== The data

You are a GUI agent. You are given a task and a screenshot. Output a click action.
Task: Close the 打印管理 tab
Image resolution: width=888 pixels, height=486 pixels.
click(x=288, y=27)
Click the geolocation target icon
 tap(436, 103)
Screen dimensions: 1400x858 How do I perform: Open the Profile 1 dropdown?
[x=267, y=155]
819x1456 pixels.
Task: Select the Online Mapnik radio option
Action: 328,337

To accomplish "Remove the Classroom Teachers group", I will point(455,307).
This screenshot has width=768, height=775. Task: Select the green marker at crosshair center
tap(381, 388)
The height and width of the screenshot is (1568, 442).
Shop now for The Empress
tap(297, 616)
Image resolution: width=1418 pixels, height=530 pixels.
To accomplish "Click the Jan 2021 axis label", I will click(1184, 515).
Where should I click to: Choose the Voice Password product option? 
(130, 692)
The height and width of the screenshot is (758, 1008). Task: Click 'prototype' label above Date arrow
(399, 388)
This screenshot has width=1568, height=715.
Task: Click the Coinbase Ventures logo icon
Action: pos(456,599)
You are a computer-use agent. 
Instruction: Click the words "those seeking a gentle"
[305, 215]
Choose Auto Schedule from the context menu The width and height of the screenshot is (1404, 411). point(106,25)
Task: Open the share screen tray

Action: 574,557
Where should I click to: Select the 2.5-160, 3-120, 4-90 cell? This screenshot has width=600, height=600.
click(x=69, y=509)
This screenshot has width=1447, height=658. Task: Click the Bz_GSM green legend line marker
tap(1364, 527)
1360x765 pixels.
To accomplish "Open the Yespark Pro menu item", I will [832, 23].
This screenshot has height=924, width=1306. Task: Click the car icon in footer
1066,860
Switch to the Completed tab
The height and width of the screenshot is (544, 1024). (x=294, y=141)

====

• Work to be completed:
In the records above, how many lines hold the string "menu"? Give the number only.

• Response area:
2